Relationships Between Obesity and Cardiovascular Diseases

Relationships Between Obesity and Cardiovascular Diseases

Obesity is defined as having a body mass index of over 30. For a person that is 5’9”, this would translate to a body weight of 203 pounds or above. According to the Centers for Disease Control and Prevention, the prevalence of obesity in the United States in 2016 was 39.8%.1 Obesity can lead to multiple health problems, including an increased risk of heart attack or stroke.

Obesity and Heart Disease

The term heart or cardiovascular disease is an umbrella term for multiple conditions impacting the heart. These include: coronary artery disease, stroke, and heart failure among others. All of these conditions have been linked with obesity. 

Coronary artery disease (CAD) involves blockages and hardening of the arteries, preventing blood flow, and eventually leading to a heart attack or stroke. Every 22 pound rise in body weight increases the risk of CAD by 12%.2  Heart attack and stroke risk are also influenced by obesity. The risk of heart attack increases by 4% and strokes by 6% for every one unit rise in BMI.3

Still, the connection between obesity is not black and white. First, the way obesity is currently measured, doesn’t indicate anything about fat distribution on the body. Abdominal obesity is most connected to cardiovascular disease risk, whereas carrying your weight in the hips or thighs is not.4 

The connection between obesity and heart disease may also not be cause and effect. It was previously believed that obesity caused an increased accumulation of body lipids (i.e. cholesterol) which then caused heart disease to develop. 

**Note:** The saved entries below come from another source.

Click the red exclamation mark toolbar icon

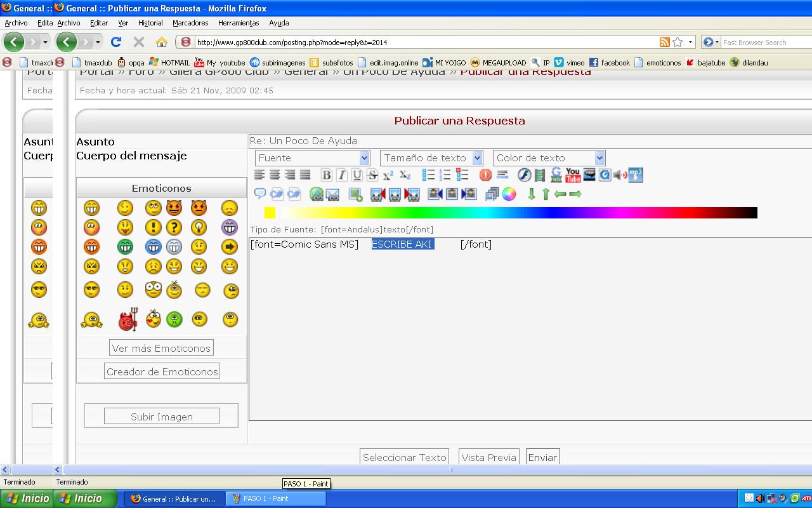(x=485, y=175)
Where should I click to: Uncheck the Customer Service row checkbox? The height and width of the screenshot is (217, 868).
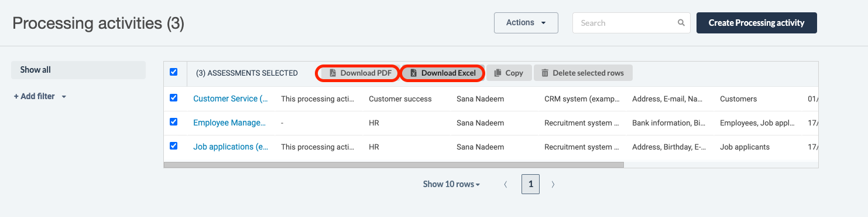(173, 98)

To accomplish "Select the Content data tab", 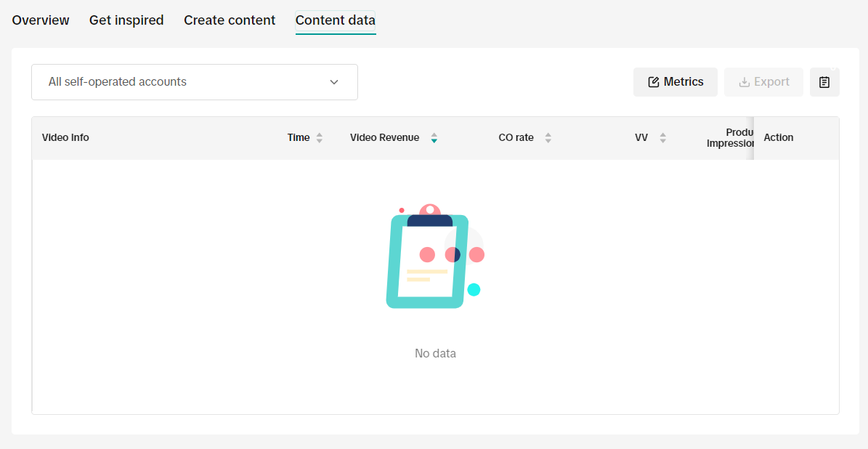I will [335, 20].
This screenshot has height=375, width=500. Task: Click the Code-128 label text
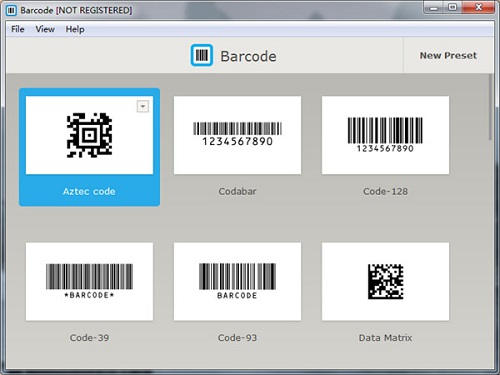(385, 191)
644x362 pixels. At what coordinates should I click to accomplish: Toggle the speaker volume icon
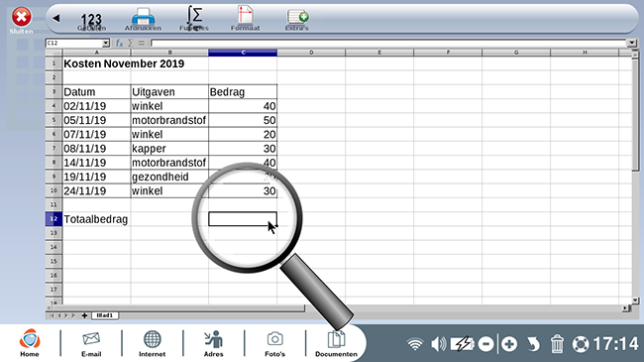click(439, 344)
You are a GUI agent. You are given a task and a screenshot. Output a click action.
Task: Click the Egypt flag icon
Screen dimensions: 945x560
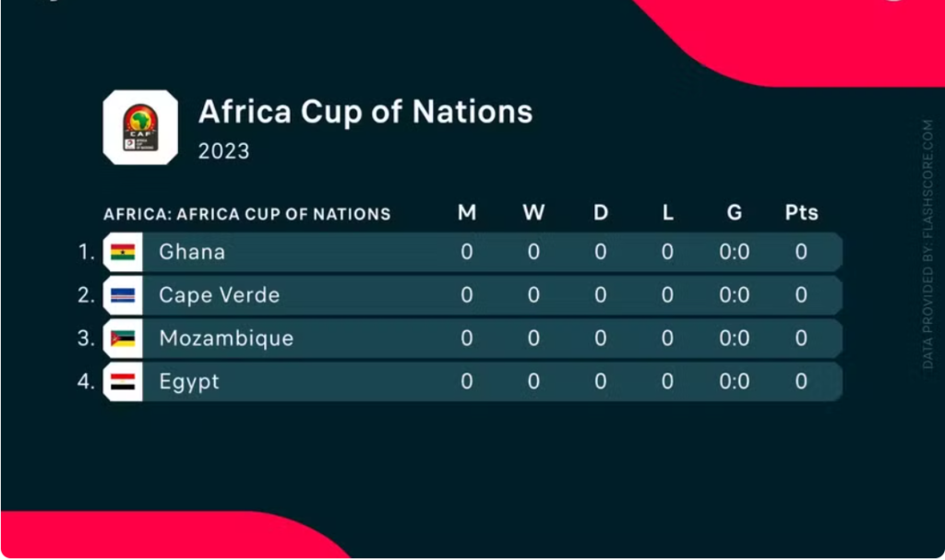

New research indicates that obesity and heart disease may actually be symptoms of chronic systemic inflammation.5 Heart attacks have been linked to high levels of C-reactive protein, a marker of inflammation. People who are obese also have high inflammation markers and weight loss lowers them.6 So, obesity may not cause heart disease directly, obesity and heart disease may simply be symptoms of the same condition. 

For heart failure, the risk of developing heart failure increases by 5% for men and 7% for women for every one point rise in BMI.7 But, studies have found that for those who have been diagnoised wtih heart failure, those who are obese have a 33% lower risk of all-cause mortaility compared to individuals of a normal weight. The risk of death by heart disease in these patients was 40% less.

Similar prognosis has been found for high blood pressure. Although blood pressure is not as well controlled in individuals with obesity, mortality are 30% lower when compared to those of normal body weight.9 

It is unclear why there is a significantly lower risk of death by heart failure and high blood pressure for those who are obese. Perhaps, heart disease is usually treated earlier in obese patients, compared to those of normal weight. 

      Lifestyle and Diet Changes You Can Make

      Until researchers figure out the exact connection between weight and heart disease, it is still important to try to maintain a healthy weight. The good news is that even if you are overweight, you don’t need to lose all the excess weight to lower your risk of all chronic diseases. Even just a weight loss of 5-10% of your body weight has been found to decrease triglycerides by 40 mg/dL and both systolic and diastolic blood pressure by 5 mmHg. With moderate weight loss inflammation tends to decrease as well. 

      Weight loss isn’t the only thing that matters for decreasing your risk of heart disease, your lifestyle matters as well. Not smoking, regular exercise, and adopting a healthy Mediterranean style diet can also lower risk. Body weight is just one factor in the development of chronic disease. Living a healthy lifestyle goes a long way as well, regardless of weight. 



      1. Adult Obesity Facts. Centers for Disease Control and Prevention. Reviewed August 13, 2018.
      2. Circulation. 2007; 116(13):1488–1496.
      3. Journal of the American College of Cardiology. 2009;53(21): 1925–1932.
      4. Circulation. 2008: 118(5): 482–490.
      5. Nature Reviews Cardiology. 2009;6(6):399–409.
      6. JAMA. 2003;289(14): 1799–1804.
      7. The New England Journal of Medicine. 2002;347(5):305–313.
      8. Chest. 2008;134:896–898. 
      9. Hypertension. 1991;17:553–564.
      10. NIH, NHLBI Obesity Education Initiative. Clinical Guidelines on the Identification, Evaluation, and Treatment of Overweight and Obesity in Adults. 
      11. Journal of Diabetes Research, 2018.